Frankfurt: Embattled German carmaker Volkswagen said yesterday it had sold fewer of its own-brand cars so far this year in the wake of its engine-rigging scandal, but rising demand in China helped soften the blow.
Volkswagen said in a statement that combined sales of all of its 12 different brands edged up by 0.8 per cent in the first three months of this year, with solid sales in Europe and the Asia-Pacific region offsetting falling sales in North and South America.
Volkswagen sold 2.508 million vehicles worldwide in the period from January to March, up from 2.488m a year earlier.
“We achieved solid growth in Europe and the Asia-Pacific region in the first quarter, with China achieving its best start into the year since we entered the market there,” said Volkswagen’s sales chief Fred Kappler.
Chinese sales grew by 6.4pc in the three-month period.
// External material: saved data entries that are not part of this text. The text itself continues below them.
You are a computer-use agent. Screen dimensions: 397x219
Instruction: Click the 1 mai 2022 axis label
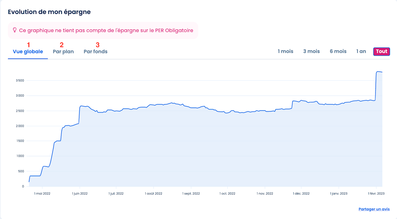[42, 194]
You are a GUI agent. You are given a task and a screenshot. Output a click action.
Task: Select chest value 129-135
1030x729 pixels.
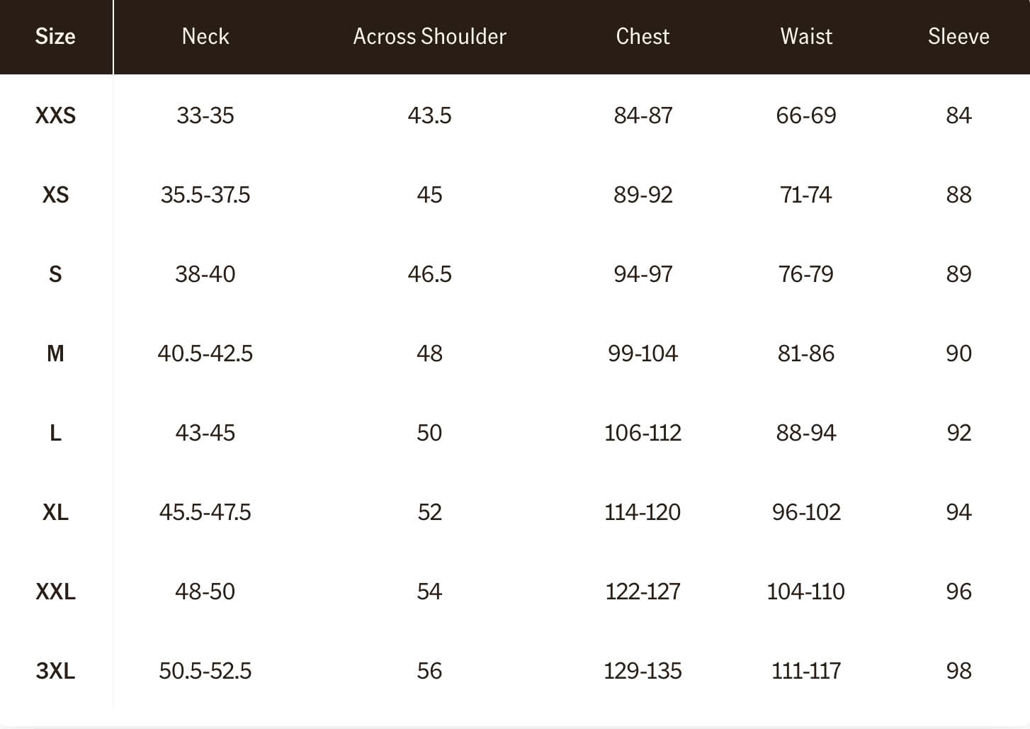(643, 671)
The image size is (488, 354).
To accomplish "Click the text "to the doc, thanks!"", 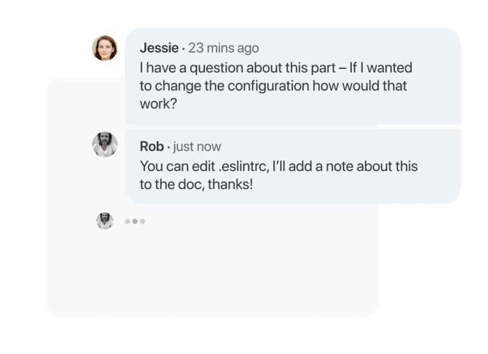I will pyautogui.click(x=196, y=184).
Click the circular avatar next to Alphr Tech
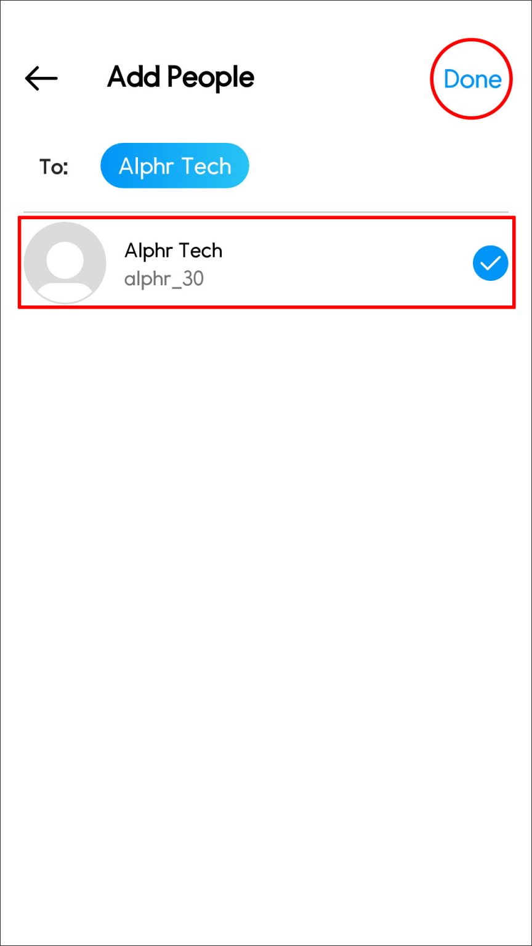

European sales were up 3.3pc and Asia-Pacific sales rose by 4.3pc, while sales in North America were down 2.1pc and sales in South America dropped by as much as 27.6pc.
VW, which aside from its own brand also owns marques such as Audi, Porsche, Lamborghini, Skoda and SEAT, was plunged into its deepest-ever crisis in September when it emerged it had installed emissions-cheating software into 11m diesel engines worldwide.
It is currently battling with still incalculable costs from the scandal and is potentially facing many billions of euros in fines and compensation claims.
VW had at one time hoped to overtake Japanese rival Toyota as the world’s biggest carmaker in terms of sales, but the scandal has tarnished its reputation.